= Exercise details =
Look below for the line that has "Giao thông - Đô thị (868, 65)"; output exactly from it through the line that has "Webseite nur mit", and leave the pictures out.

--- Source data Enclosed Below ---

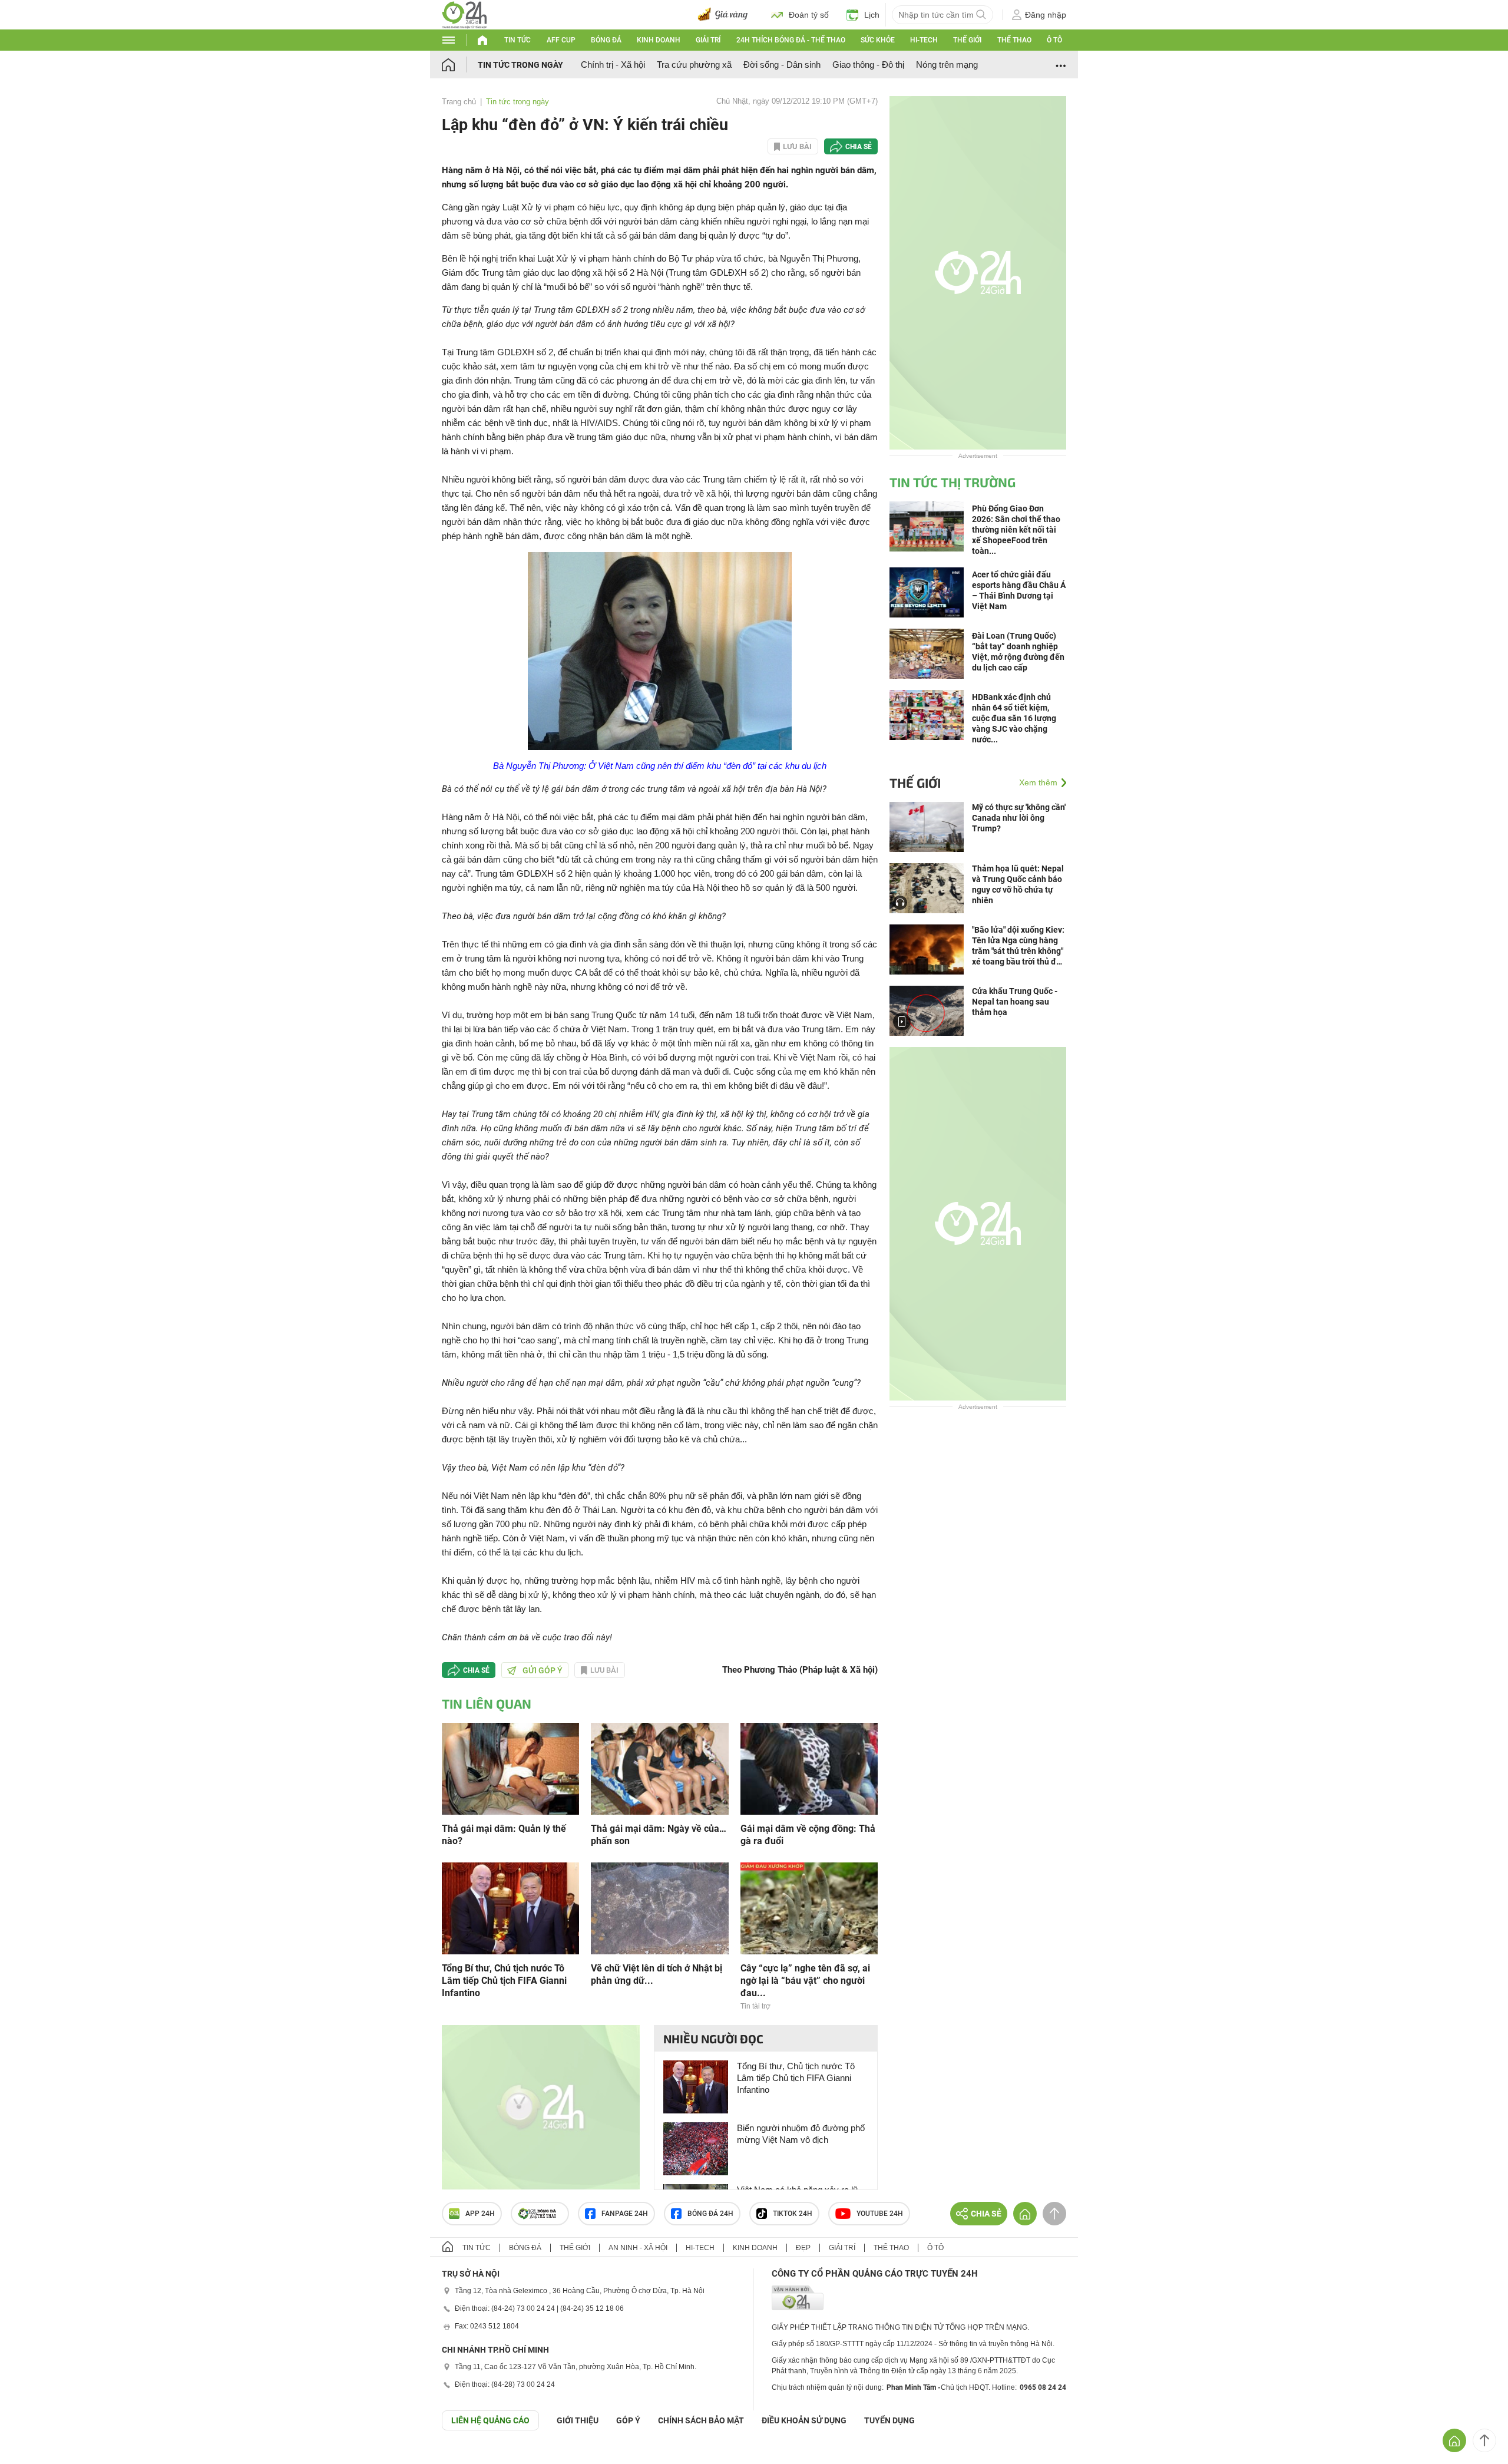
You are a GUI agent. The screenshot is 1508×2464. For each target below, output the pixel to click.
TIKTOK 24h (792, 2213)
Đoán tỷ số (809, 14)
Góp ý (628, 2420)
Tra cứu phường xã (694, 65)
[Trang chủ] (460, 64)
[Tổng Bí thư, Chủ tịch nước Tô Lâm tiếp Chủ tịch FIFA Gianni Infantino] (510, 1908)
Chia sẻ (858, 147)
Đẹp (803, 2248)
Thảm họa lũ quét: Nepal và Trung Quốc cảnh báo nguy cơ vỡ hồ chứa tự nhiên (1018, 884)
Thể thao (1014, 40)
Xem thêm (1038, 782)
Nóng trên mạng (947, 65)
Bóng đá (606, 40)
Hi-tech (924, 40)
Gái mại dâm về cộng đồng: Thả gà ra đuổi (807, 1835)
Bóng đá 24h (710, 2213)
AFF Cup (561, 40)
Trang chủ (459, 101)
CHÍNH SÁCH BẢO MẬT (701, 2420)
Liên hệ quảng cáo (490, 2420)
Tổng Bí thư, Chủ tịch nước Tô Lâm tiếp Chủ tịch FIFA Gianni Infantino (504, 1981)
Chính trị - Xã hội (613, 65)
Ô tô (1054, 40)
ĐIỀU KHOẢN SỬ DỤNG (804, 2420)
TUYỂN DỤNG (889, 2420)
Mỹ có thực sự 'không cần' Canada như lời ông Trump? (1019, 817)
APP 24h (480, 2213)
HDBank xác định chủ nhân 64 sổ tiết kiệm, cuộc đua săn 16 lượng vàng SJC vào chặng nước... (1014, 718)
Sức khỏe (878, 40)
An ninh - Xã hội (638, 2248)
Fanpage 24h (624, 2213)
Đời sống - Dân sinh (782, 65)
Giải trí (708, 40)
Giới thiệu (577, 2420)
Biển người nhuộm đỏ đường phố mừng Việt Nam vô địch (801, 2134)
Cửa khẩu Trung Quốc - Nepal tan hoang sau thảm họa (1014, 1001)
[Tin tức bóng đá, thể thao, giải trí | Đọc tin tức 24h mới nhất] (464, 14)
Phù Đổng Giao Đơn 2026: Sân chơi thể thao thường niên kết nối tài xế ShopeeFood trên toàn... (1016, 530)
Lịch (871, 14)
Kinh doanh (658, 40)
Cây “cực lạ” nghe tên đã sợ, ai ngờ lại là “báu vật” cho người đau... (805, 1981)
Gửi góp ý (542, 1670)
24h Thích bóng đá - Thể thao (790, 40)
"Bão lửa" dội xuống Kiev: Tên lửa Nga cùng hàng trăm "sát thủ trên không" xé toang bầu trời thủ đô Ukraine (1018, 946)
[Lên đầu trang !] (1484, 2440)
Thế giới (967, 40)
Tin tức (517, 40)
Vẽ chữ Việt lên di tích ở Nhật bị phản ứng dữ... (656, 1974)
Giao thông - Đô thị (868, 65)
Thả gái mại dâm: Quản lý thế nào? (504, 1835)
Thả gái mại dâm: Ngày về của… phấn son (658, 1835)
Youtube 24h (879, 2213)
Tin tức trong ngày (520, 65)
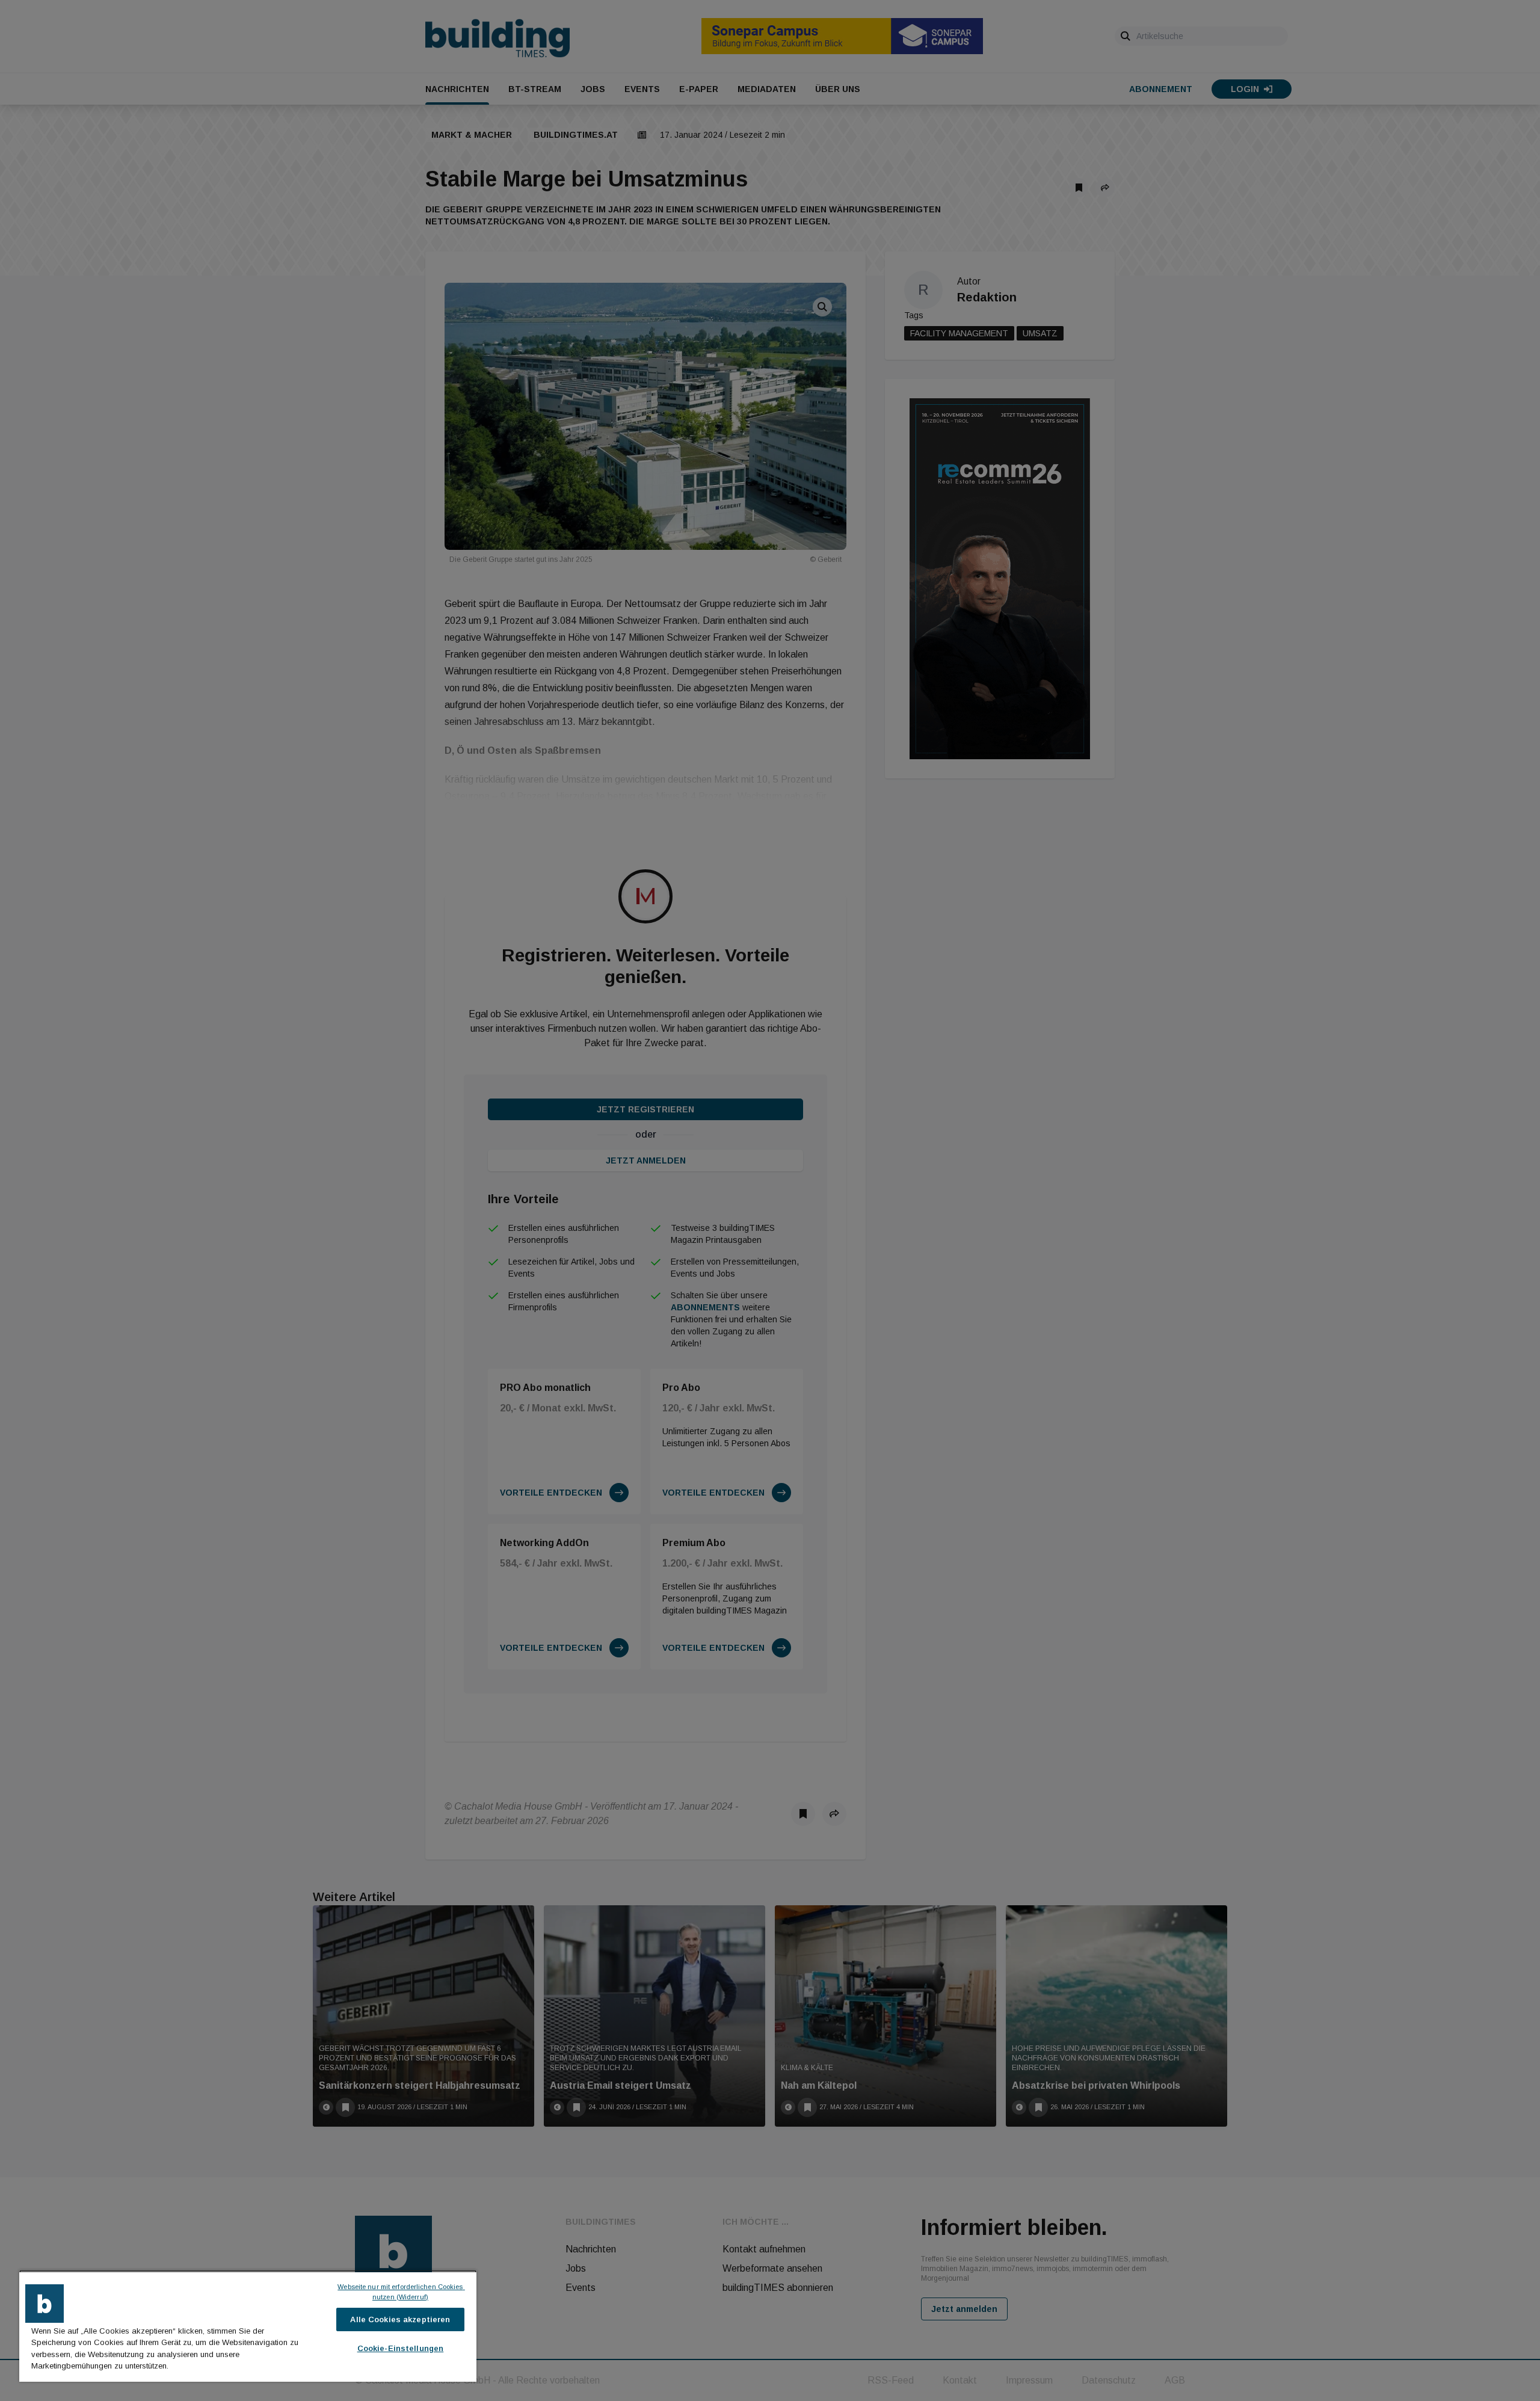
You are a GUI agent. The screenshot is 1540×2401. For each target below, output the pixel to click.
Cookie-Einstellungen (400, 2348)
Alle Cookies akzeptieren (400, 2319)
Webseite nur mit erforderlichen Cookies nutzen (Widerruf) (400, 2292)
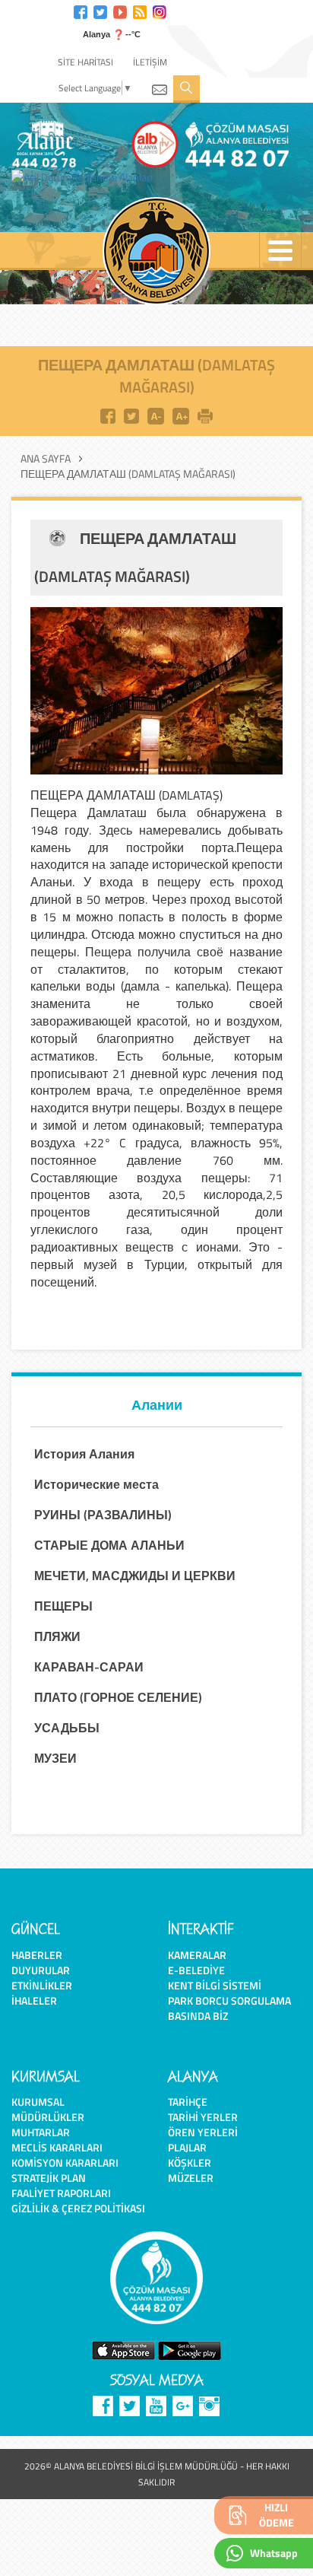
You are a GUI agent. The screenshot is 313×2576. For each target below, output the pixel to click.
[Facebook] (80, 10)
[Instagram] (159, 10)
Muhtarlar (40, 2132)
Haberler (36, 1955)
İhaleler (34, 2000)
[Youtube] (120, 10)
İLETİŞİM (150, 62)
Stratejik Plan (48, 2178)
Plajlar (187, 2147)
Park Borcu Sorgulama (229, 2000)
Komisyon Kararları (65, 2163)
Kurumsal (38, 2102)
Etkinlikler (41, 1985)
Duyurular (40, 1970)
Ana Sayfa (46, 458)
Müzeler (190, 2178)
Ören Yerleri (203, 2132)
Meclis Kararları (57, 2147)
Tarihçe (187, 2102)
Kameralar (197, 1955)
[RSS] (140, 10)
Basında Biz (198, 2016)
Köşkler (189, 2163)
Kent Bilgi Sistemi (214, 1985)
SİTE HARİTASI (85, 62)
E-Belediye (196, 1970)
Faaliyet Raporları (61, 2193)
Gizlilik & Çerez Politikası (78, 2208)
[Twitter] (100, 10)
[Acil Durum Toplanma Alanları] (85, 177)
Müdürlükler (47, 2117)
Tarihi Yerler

--- End of Enclosed Source data ---

= Result of the task =
Giao thông - Đô thị (868, 65)
Thả gái mại dâm: Quản lý thế nào? (504, 1835)
Thả gái mại dâm: Ngày về của… phấn son (658, 1835)
Youtube 24h (879, 2213)
Tin tức trong ngày (520, 65)
You are a GUI agent. The screenshot is 1540×2401. For each target below, output the pixel to click.
Cookie-Einstellungen (400, 2348)
Alle Cookies akzeptieren (400, 2319)
Webseite nur mit erforderlichen Cookies nutzen (Widerruf) (400, 2292)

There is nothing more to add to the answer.